Recategorized syn/ack to DoS + Backscatter

3e8b7bc5 · Pavel Kácha · 7773bdde · 3e8b7bc5
Commit 3e8b7bc5 authored 7 years ago by Pavel Kácha
--- a/warden3/contrib/connectors/hp-labrea/labrea-idea.py
+++ b/warden3/contrib/connectors/hp-labrea/labrea-idea.py
@@ -265,10 +265,12 @@ class IdeaGen(object):
                "note": "Ping requests from remote host to never assigned IP"
            },
            "synack": {
-                "category": ["Recon.Scanning"],
+                "category": ["Availability.DoS"],
                "description": "SYN/ACK connections/scan",
                "template": "labrea-003",
-                "note": "Unsolicited SYN/ACK packet received from remote host to never assigned IP"
+                "note": "Unsolicited SYN/ACK packet received from remote host to never assigned IP",
+                "source_type": ["Backscatter"],
+                "source_to_target": True
            }
        }

@@ -281,6 +283,8 @@ class IdeaGen(object):
            "IP6" if ":" in src else "IP4": [src],
            "Proto": ["tcp"]
        }
+        if "source_type" in tmpl:
+            isource["Type"] = tmpl["source_type"]
        if src_ports:
            isource["Port"] = [int(port) for port in src_ports]
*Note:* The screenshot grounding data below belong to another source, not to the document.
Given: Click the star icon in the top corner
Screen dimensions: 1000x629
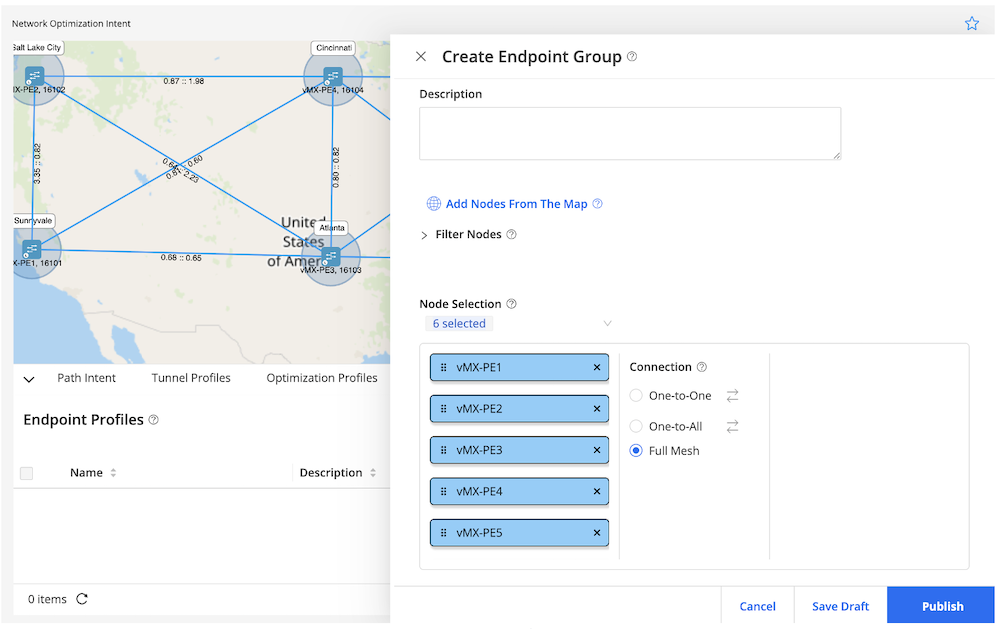Looking at the screenshot, I should click(x=971, y=23).
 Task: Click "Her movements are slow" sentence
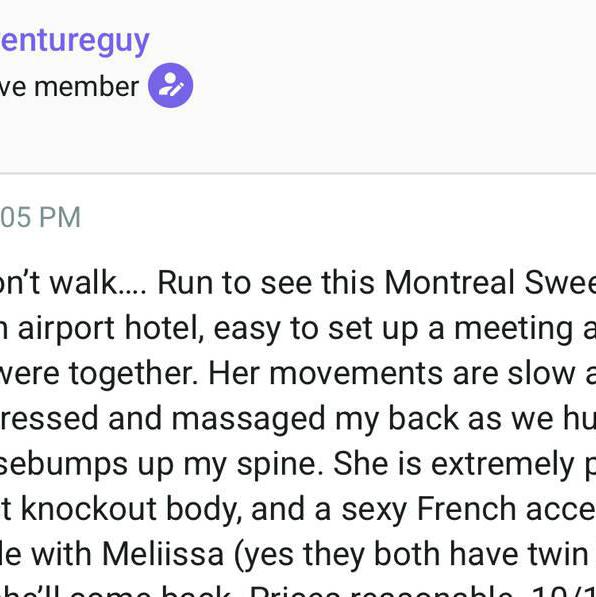click(x=392, y=373)
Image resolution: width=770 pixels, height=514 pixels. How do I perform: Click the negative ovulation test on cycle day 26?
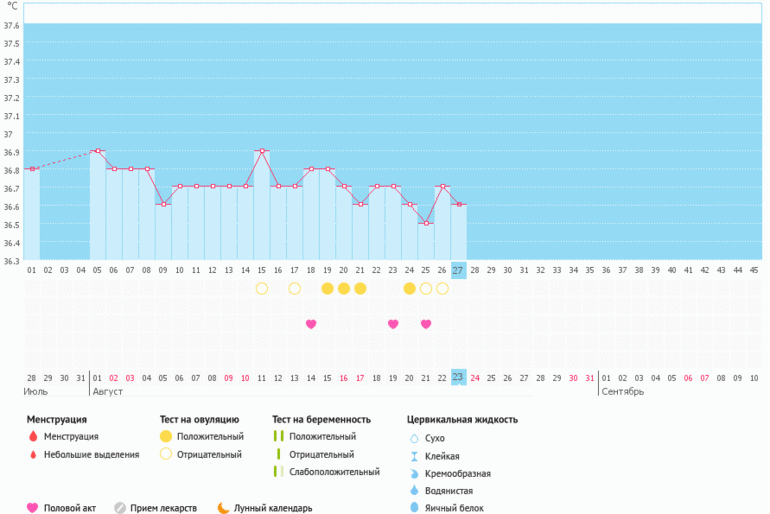pyautogui.click(x=442, y=288)
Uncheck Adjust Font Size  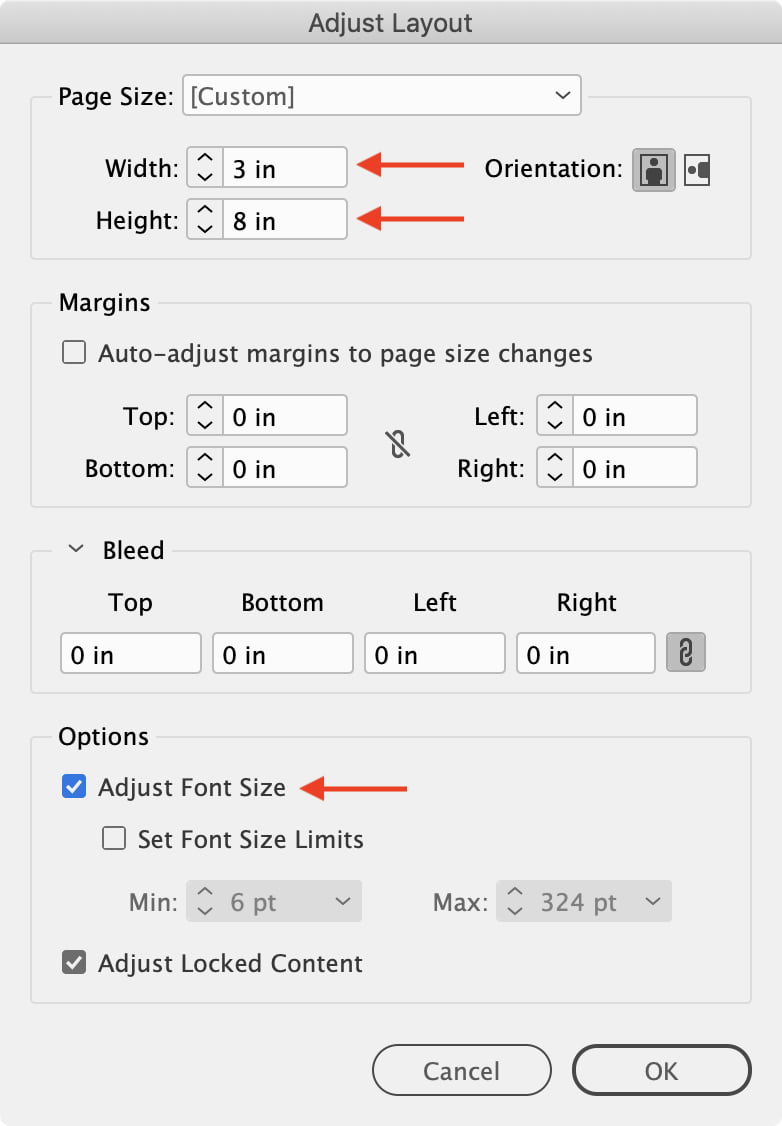74,787
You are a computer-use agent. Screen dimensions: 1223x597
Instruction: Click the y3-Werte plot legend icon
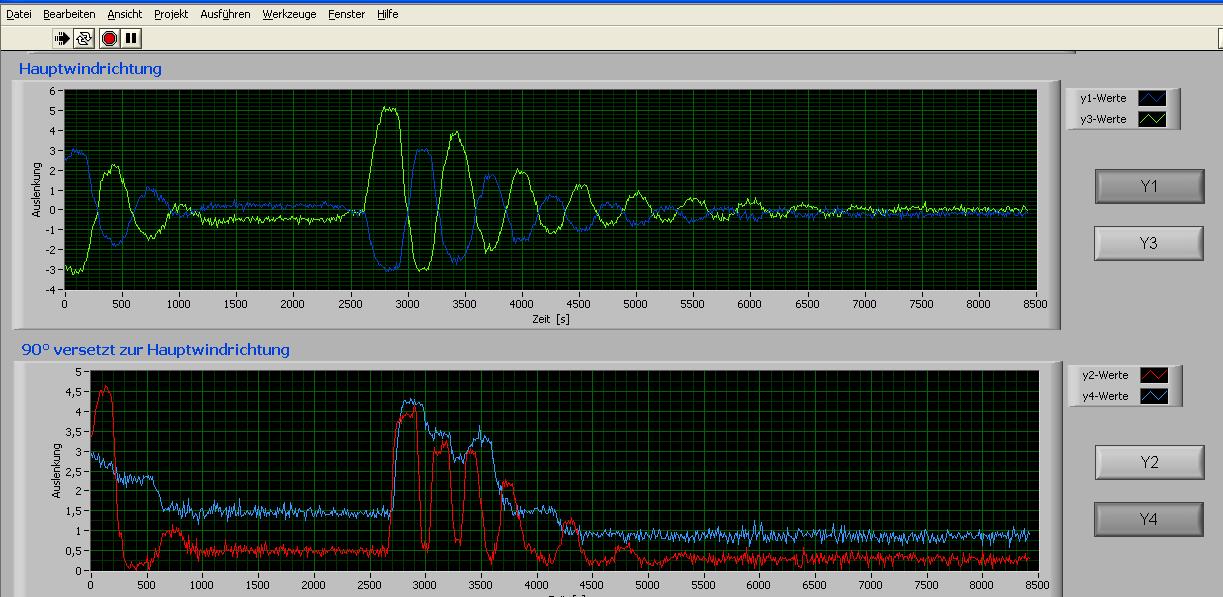[x=1153, y=119]
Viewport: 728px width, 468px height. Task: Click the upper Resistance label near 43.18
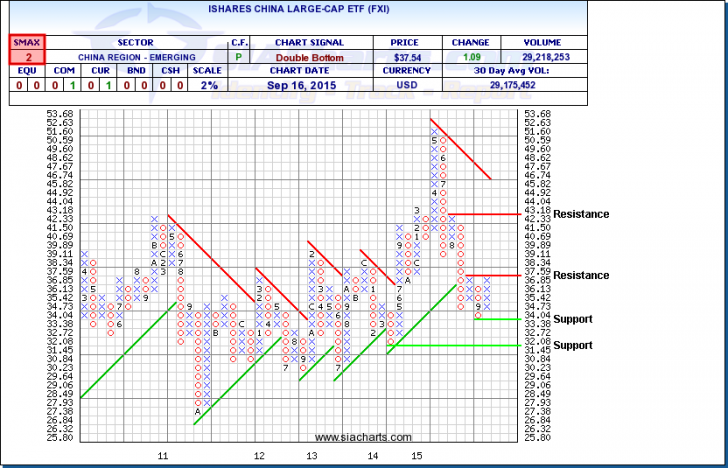click(x=581, y=214)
        # Fold multiple IPs with the same portset
@@ -317,10 +321,13 @@ class IdeaGen(object):
            "_CESNET": {
                "EventTemplate": tmpl["template"],
            },
-            "Source": [isource],
            "Target": itargets,
            "Node": [inode]
        }
+        if tmpl.get("source_to_target", False):
+            idea["Target"].append(isource)
+        else:
+            idea["Source"] = [isource]
        return idea